Lawyer Kamau further seeks the court to declare that the Non-Compete Clause in the 2016 Contract is unenforceable by the KCB Group as against him and is voidable by him as against the Bank ab initio, byreason of the termination of the Petitioner’s employment having been a violation of Articles 41(1) and 47(1) and (2) of the Constitution, and of the Employment Act.

He also wants the Employment Court to find that finding that KCB’s group legal representation by Messrs of Mohammed Muigai LLP Advocates law firm in respect of his claim for unlawful termination of employment resulted in a clear conflict of interest by reason of the fact that a Founding and Senior Partner at the said firm lawyer Mohammed Nyaoga is also the Chairman of the CBK’s Board of Directors.

“A Declaration that the circumstances of KCB’s legal representation by Messrs. Mohammed Muigai LLP Advocates resulted in a violation of the Petitioner’s fundamental right to have the employment dispute decided independently and impartially, as guaranteed in Article 50(1) of the Constitution,” seeks lawyer Kamau.

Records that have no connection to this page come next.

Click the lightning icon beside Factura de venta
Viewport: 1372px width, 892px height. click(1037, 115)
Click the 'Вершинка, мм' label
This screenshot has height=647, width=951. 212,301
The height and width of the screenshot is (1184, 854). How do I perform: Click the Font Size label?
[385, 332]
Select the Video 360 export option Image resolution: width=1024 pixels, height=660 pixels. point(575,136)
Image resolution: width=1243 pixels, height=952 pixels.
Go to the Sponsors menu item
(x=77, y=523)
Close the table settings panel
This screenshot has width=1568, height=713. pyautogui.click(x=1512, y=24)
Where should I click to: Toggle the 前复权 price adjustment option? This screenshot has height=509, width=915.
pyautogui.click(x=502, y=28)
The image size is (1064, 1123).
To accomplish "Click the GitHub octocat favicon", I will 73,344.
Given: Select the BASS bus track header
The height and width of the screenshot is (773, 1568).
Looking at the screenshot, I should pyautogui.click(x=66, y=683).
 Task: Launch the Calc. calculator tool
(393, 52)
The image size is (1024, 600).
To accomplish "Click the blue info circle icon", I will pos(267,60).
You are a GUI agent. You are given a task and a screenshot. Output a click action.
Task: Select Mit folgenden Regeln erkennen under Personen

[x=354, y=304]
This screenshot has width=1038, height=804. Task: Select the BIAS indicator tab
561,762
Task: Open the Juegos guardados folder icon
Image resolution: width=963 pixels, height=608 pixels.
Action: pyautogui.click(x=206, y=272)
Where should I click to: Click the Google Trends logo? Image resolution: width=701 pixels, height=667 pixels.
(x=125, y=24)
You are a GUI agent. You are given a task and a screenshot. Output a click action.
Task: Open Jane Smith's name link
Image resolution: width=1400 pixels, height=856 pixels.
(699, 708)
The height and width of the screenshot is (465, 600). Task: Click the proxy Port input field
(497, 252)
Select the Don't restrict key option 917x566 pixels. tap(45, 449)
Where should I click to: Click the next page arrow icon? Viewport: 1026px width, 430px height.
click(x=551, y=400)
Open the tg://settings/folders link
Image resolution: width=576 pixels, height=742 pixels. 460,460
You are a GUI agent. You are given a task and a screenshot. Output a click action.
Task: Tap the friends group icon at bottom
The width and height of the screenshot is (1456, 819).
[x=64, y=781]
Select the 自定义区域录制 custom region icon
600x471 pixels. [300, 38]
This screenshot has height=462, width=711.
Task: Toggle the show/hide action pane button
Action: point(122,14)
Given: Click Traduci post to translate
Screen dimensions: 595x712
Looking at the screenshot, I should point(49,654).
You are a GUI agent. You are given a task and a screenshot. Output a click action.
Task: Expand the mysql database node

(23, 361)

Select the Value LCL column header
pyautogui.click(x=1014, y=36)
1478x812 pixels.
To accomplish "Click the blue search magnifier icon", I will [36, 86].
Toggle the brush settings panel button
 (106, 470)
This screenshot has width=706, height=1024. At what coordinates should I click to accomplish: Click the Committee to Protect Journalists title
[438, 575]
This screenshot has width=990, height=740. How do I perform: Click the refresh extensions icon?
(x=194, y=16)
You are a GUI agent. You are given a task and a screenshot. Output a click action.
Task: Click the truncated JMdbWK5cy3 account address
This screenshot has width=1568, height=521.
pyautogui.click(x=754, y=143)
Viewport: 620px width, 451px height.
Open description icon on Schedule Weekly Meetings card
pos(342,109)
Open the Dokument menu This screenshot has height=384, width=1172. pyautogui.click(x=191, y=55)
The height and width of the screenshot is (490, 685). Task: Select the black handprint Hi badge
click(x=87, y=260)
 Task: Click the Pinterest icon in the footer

Kamau is seeking damages against both KCB Group and Central Bank of Kenya jointly and severally for the violation of his constitutional and fundamental right to fair labour practices.

He wants  further wants court to declare that CBK is liable to petitioner on account of its breach of statutory duty to effectively regulate KCB Group to ensure that KCB complied with the Central Bank of Kenya Prudential Guidelines and all other Laws, Rules, Codes and Standards, and that, as an issuer of securities, it complied with capital markets legislation.

Kamau through his lawyer Nderitu told the court that he was involved in Shareholder engagement in introducing the Group aide-mémoire that significantly improved the management of the Annual General Meetings, including obtaining approval without voting through the Memorandum and Articles of Association of Kenya Commercial Bank Limited among others.

He said that during his employment at KCB Bank Kenya and with the KCB Group, he initially worked well with former KCB CEO Joseph Oigara until 2016 when the CEO allegedly started sidelining him by removing the legal function from his reporting line.

He further claims he was transferred from the Group’s offices at Kencom House to its offices Upper Hill under the guise that the Petitioner was merely to support the KCB Group Board.

He adds that at that point his roles were given to Okumu for reasons that were not related to work demands.  He stated that Oigara at one time proposed that he should leave his role in the KCB Group and go and serve as the Company Secretary of the National Bank of Kenya Limited, a subsidiary of the Group, a suggestion which he disagreed with to Oigara’s utter annoyance.

Kamau stated that his work was thenceforth unfairly discredited, leading to his being taken through a disciplinary process whose intended outcome failed miserably, and the Petitioner was vindicated.

“More specifically, the Petitioner contends that the purported creation of a new organizational structure towards the end of 2020 was in fact Oigara’s orchestration targeted to remove certain individuals by requiring them to undergo interviews in the pretext that new roles were created, and amounted to a further violation of the Petitioner’s fundamental right to fair labour practices under Article 41(1) of the Constitution,” said in his court documents.

He further adds that this sham reorganization demonstrates how the role of the KCB Group Company Secretary purportedly ceased to be and was then very briefly replaced with a new role of the KCB Group General Counsel. The role of KCB Group Company Secretary then ‘resurfaced’ immediately thereafter, in total violation of legal and regulatory requirements.